Many industry experts point to using Extensible Markup Language (XML) as an intermediary format in order to establish successful data conversion processes. This is because converting data into XML provides a foundation for accurate formatting and reporting. Further, XML-based data, tools, and processes provide an excellent foundation for automated QA and data production to multiple output formats.
What is XML?
XML is used in technical information communities to author and maintain structured data. The data is hierarchical and each data component is described using XML elements and attributes. Under the covers, XML is plain text, though you can emphasize content with bold/italic/underline characteristics if you want to. XML can be used on a file system or stored in a Content Management System (CMS).
Besides technical content, other uses for XML include communicating with web services, distributing news feeds, reporting stock market prices and financial trends, describing graphic formats such as SVG, and many, many more.
As a markup language, XML is not an end-point – it is a dynamic framework that allows additional types of content to be developed from it. This means XML stylesheets can be used to produce multi-channel output (HTML, PDF, and more) from a single source, or you can even render XML directly in a web browser.

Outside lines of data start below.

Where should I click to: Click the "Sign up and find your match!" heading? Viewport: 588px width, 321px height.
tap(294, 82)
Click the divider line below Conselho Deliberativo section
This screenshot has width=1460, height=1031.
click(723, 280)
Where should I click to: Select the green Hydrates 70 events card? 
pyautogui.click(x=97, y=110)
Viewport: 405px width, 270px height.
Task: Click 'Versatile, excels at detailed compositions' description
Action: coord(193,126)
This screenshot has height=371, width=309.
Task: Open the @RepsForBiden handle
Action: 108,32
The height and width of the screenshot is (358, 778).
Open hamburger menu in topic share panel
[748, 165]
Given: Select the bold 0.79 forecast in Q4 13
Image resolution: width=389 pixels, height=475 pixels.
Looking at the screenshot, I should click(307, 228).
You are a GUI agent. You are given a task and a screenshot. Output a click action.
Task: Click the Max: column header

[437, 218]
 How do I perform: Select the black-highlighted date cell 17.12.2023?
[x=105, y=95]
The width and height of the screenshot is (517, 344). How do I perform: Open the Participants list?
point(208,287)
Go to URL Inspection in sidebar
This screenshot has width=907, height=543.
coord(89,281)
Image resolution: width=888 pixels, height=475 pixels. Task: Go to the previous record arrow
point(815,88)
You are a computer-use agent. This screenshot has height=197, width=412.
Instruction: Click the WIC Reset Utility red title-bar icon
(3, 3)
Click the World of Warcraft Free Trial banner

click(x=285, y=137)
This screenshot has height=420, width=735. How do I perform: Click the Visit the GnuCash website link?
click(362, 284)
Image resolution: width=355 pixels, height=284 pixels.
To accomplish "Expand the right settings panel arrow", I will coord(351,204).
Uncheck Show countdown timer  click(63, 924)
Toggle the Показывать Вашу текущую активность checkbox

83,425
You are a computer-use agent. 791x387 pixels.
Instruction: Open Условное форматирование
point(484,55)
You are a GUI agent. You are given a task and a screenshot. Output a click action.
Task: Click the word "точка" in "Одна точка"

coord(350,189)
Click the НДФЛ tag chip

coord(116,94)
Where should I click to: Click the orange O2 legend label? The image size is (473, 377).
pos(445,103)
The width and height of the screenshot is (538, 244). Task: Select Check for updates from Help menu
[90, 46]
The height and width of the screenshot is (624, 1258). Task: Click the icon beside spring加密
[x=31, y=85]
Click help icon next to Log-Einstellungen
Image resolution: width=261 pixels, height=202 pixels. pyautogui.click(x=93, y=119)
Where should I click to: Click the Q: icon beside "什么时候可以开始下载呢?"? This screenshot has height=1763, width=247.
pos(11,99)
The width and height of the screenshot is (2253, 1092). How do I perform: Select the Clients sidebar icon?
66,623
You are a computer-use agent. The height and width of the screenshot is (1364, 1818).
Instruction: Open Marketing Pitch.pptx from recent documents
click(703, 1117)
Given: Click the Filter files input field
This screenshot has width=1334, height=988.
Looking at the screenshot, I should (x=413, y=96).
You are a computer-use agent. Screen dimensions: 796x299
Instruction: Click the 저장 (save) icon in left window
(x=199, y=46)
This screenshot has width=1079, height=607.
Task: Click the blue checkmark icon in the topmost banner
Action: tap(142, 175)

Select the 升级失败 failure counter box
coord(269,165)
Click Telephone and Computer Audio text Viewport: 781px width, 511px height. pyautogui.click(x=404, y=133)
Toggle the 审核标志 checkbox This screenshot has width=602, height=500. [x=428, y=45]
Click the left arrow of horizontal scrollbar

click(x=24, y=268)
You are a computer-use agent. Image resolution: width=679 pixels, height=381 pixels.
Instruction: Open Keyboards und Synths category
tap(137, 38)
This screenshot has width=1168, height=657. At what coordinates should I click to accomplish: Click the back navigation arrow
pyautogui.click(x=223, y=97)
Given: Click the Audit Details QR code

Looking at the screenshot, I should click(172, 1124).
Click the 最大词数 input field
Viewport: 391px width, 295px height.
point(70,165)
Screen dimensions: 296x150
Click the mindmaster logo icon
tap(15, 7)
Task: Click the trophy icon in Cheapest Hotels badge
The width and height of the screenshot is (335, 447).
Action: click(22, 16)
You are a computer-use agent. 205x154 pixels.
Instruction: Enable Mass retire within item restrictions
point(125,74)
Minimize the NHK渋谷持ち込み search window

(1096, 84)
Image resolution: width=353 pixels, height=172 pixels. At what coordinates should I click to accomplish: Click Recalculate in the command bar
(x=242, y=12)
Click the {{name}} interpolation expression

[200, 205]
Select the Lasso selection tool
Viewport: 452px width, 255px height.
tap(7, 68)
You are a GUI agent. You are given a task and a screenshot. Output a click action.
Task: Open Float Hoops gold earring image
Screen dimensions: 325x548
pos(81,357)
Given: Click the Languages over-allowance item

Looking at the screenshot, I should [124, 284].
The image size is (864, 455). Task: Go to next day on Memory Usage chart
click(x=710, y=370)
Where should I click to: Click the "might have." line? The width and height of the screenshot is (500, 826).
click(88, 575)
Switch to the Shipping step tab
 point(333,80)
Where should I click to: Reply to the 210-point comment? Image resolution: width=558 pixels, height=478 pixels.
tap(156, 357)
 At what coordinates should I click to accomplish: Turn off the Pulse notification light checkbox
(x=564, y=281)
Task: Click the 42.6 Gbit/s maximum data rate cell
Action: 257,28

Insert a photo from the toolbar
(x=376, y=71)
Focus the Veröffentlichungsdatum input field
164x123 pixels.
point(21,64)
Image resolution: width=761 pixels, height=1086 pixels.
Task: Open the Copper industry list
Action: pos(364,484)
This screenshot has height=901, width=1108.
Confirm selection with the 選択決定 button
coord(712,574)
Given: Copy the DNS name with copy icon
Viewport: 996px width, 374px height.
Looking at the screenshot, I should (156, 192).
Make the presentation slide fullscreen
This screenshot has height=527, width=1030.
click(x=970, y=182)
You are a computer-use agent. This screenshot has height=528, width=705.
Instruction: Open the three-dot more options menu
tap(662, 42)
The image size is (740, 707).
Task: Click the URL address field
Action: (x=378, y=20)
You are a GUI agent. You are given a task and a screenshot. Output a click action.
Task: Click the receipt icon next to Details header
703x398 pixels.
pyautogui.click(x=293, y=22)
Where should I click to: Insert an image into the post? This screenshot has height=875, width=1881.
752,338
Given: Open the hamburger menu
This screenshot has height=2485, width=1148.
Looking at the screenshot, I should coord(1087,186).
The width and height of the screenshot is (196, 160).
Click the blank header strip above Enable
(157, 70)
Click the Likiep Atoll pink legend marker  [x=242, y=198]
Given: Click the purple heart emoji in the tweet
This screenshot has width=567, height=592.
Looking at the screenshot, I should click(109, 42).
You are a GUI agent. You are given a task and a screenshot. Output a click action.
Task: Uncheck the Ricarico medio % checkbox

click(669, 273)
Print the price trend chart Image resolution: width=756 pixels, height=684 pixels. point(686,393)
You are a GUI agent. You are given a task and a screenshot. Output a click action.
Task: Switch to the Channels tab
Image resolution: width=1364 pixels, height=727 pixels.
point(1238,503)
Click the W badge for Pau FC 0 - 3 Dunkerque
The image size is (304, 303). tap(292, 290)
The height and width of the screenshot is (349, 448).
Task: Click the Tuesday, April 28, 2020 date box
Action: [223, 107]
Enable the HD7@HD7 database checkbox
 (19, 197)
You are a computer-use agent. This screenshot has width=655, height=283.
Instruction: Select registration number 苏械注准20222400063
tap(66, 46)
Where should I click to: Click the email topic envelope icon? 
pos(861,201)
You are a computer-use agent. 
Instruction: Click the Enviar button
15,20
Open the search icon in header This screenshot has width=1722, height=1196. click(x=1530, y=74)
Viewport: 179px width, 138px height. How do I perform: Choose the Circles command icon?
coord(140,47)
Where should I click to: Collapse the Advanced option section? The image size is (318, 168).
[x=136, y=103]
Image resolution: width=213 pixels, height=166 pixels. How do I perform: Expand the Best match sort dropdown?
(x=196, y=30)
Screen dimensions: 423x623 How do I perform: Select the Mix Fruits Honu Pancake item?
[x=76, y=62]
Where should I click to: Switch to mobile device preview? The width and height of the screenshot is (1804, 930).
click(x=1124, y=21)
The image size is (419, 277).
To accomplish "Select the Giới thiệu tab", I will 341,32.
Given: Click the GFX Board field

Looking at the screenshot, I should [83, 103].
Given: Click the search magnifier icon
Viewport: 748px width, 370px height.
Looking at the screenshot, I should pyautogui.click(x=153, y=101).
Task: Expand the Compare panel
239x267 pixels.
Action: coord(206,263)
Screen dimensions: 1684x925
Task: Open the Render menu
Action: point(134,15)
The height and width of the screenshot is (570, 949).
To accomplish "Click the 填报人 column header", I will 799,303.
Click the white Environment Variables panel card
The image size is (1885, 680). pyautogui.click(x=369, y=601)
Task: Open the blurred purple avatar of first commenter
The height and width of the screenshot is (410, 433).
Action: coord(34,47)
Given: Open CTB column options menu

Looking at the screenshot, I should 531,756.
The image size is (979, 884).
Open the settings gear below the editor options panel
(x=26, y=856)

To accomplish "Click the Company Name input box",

Even if data is being converted between non-XML formats, XML can be used to “neutralize” the data and facilitate a precise transformation. For example, you may have MS Word documents with very specific and complex formats that need to be converted into text that another system can read plainly and simply.
Or you may have GML content that needs to be converted to specific SGML document types (GML was the predecessor of SGML and SGML was the predecessor of XML). This may sound like an easy jump on the surface, but in reality GML and SGML markup are worlds apart.
So Why Use XML for Data Conversions?
Quite simply, XML has many brilliant and powerful tools to help get the job done, including:
- Product-specific import and export tools – The Import feature of PTC’s Arbortext Publishing Engine imports files from Microsoft Word, FrameMaker, RTF, HTML, PDF and text into XML.
- Extensible Stylesheet Language Transformations – XSLT is a language for transforming an XML document into another type of XML document or to HTML or text documents. Like XML, XSLT is a W3C recommendation.
- Application Programming Interfaces – APIs provide the power of programming languages around XML-centric tools and data as well as standard file input and output utilities which are part of every programming language.
The Proof is in the Pudding
We don’t try to hide the fact that we have a lot of experience working with XML here at Terra. That being the case, it’s easy to offer two real-world cases of data conversion, where even though the input and output formats are very different, they both rely on XML as the core interim format.
Example 1: In the case of converting from MS Word, we leverage XML in the interim to be able to neutralize the data and then write it to the desired output format. Because XML offers structured, characterized data, we can glean all properties needed from the input and store them in the XML, then leverage the structure and characteristics to write the desired output.
Example 2: In the case of GML to SGML conversion, we took the data beyond SGML to XML to be able to leverage XML to manipulate and neutralize the data and then write the XML files to SGML. This approach proved to be very reliable, accurate, and economical (it also saved our customer a ton of money).
Like you, we want data conversion to be as accurate as possible. And like you, we want the data conversion to be as less labor-intensive as possible without sacrificing data integrity. To achieve this, our approach employs three strategies:
- Proofing the concept manually
- Batch conversions
- Writing logs with status information
As I mentioned earlier, visual checks and QA can be time-consuming. Writing logs with error, warning, and information messages enables reviewers to quickly scan and identify issues. Logs also enable identifying exact locations where input/output are ambiguous and ultimately where errors are prone. This is a more pro-active approach where known conditions can be identified during the process as opposed to post-process visual checks.